Arvo building, Jarmo Visakorpi auditorium, address: Lääkärinkatu 1.
Doctoral defence of Dipl.-Stat. Daniel Fischer
The field of science of the dissertation is Biometry.
The opponent is docent Patrik Ryden (University of Umeå, Sweden). Professor Jaakko Nevalainen acts as the custos.
The language of the dissertation defence is English.
On Statistical Methods in Prostate Cancer Genomics
With the introduction of the PSA test for Prostate Cancer (PrCa) using Prostate Specific Antigen (PSA) values, the number of diagnosed PrCa cases has been growing tremendously. However, the growing number of PrCa cases is not only due to an increased PrCa risk, but also due to an overly sensitive but not cancer specific PSA test. Consequently, the number of false positive test results also grows tremendously and creates pressure to the health care system in terms of increased expenses for treatments. Even worth, many men suffer from the side effects of a possibly unnecessary PrCa treatment, like e.g. incontinence or impotence. This motivates the development of other, more sensitive tests that can better differentiate between false and true positive tests, that are cancer specific on the one hand as well as having on the other hand an ability to detect aggressive PrCa in early stages of the disease. The vast majority of PrCa cases are indolent and do not necessarily require instant active treatment. However, it would be utterly important to be able to detect aggressive cases already on early, curable phases of the disease. Identification of high-risk patients would enable targeted screening and treatment to be offered. Thereby focusing resources upon those patients is of prime importance.
Whereas aggressive PrCa requires immediate treatment to increase the chances of survival, the indolent respective non-aggressive cases often do not require any drastic treatments and the side-effects of the treatments are often expected to be worse than the symptoms of the disease itself. Clinicians have urgent needs for tests that help to identify such cases within the group of PrCa patients.
One aim of this study was to evaluate the use of microRNA (miRNA) expression values as possible biomarkers. The underlying RNA was extracted from lymphoblastoid cell lines (LCL), what means that the expression profile was measured in the blood and not in the cancer tissue. It was hypothesized that measuring the miRNA expression in the LCL could lead to a possible clinical application that is less invasive for the patient.
In terms of a research hypothesis, the interest was to identify those miRNA for which a directional hypothesis holds. In other words, for a set of miRNAs the expression values were measured for a set of aggressive PrCa (aPrCa) and less or non-aggressive PrCa (naPrCa) cases as well as miRNAs from healthy controls.
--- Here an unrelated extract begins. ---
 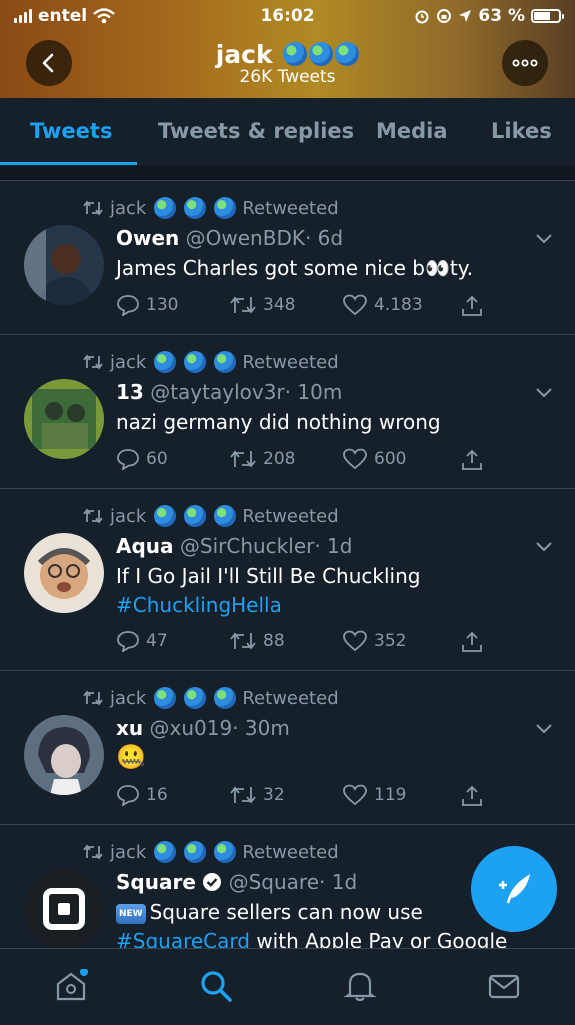 I want to click on like-count: 600, so click(x=390, y=459).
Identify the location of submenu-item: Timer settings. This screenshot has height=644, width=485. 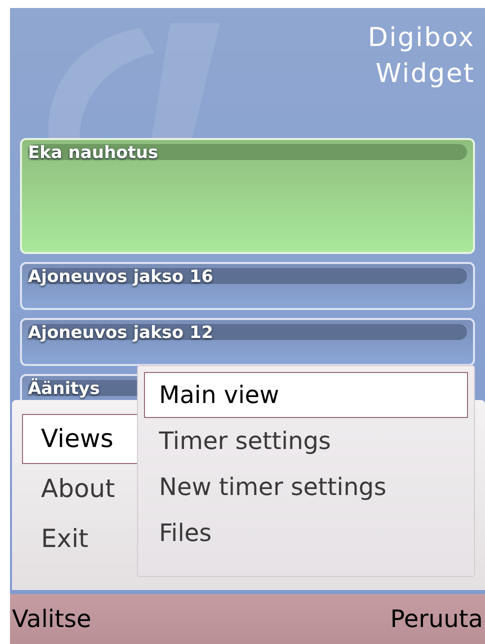
(306, 441).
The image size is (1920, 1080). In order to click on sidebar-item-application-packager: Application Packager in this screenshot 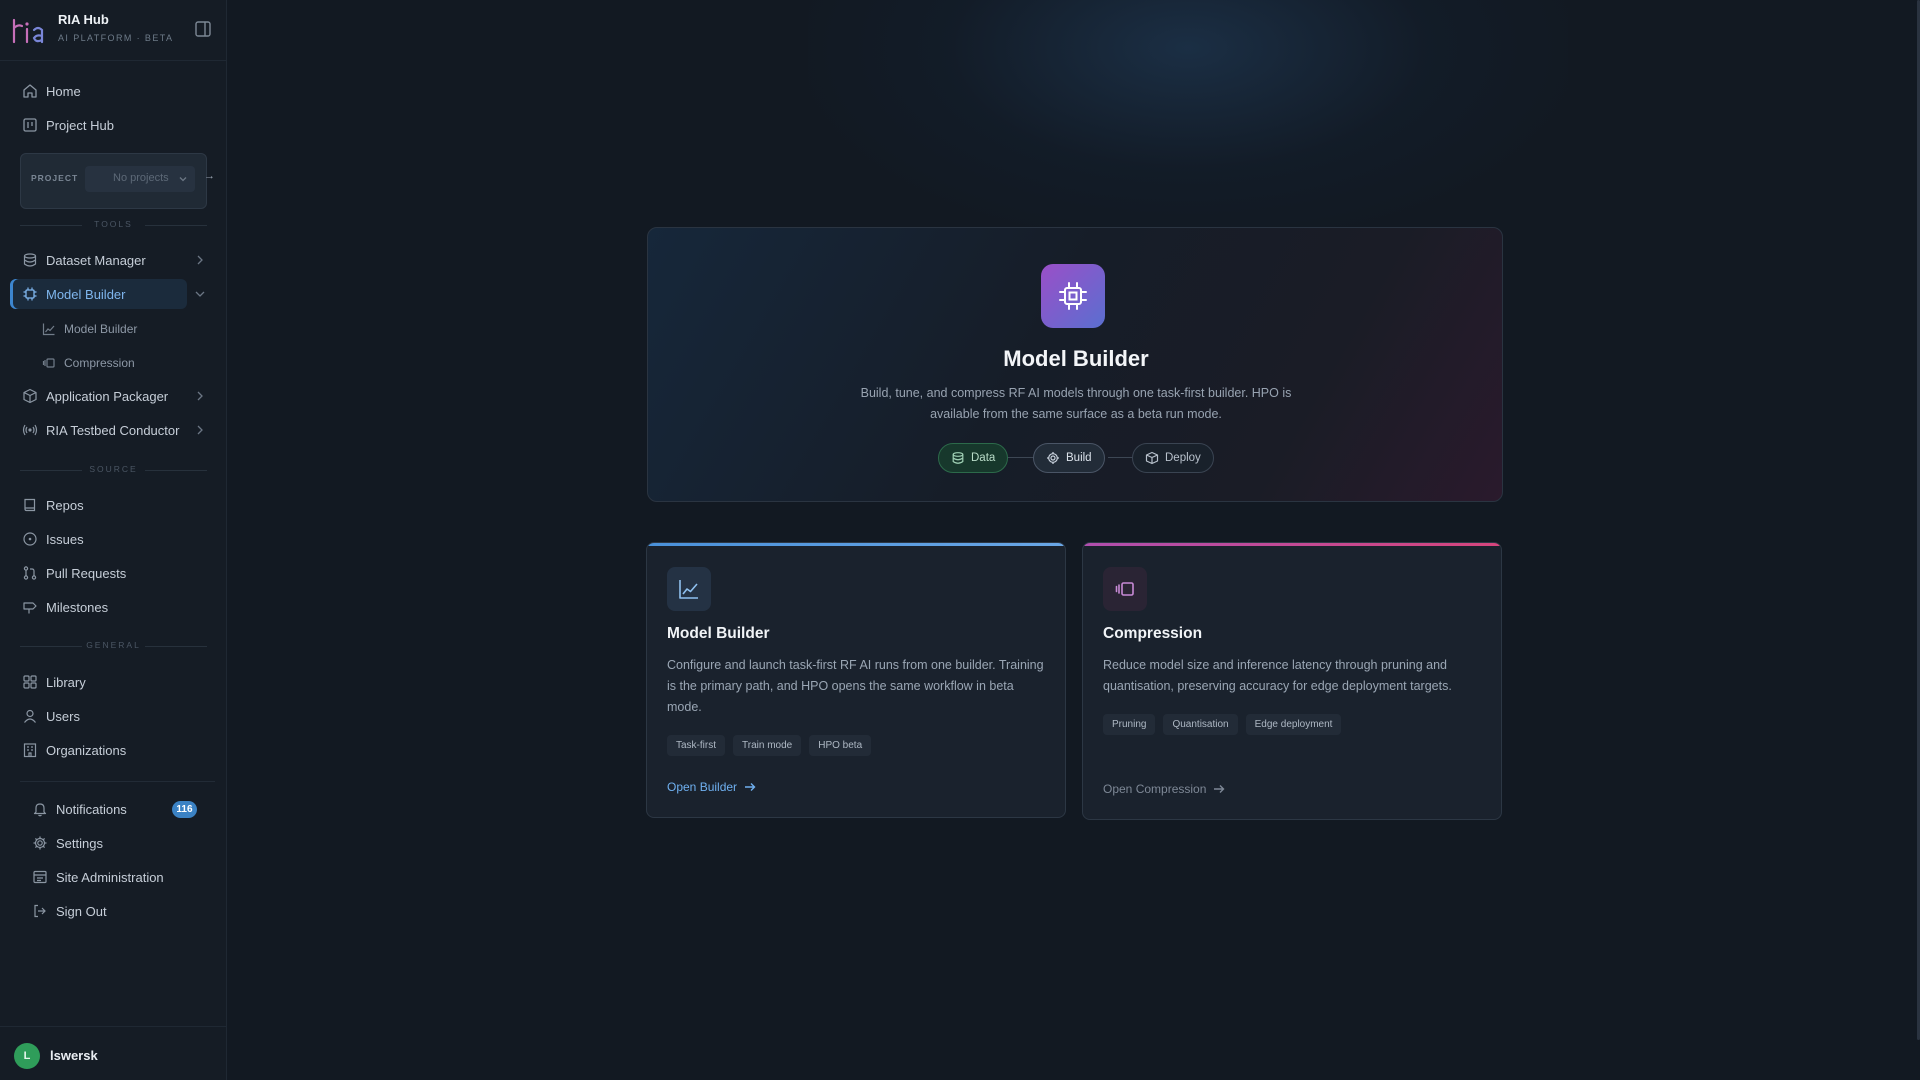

The focus was then on identifying those miRNAs for which the healthy individuals had a lower(higher) expression value than the naPrCa patients and they again also had then lower(higher) expression values than the aPrCa cases.
For this scenario a generalized Mann-Whitney test (gMWT) for directional alternatives was derived. The software implementation of this test was made publicly available in the R-package gMWT. Further, the same gMWT was applied to improve the testing methods for quantitative trait loci (QTL) respective expression quantitative trait loci (eQTL) analysis. These methods were also made available in an R-package called GenomicTools.
The dissertation is published in the self-publishing, Turku 2017. ISBN 978-952-93-8212-5. The dissertation is also published in the e-series Acta Electronica Universitatis Tamperensis; 1750, Tampere University Press 2017. ISBN 978-952-03-0325-9, ISSN 1456-954X.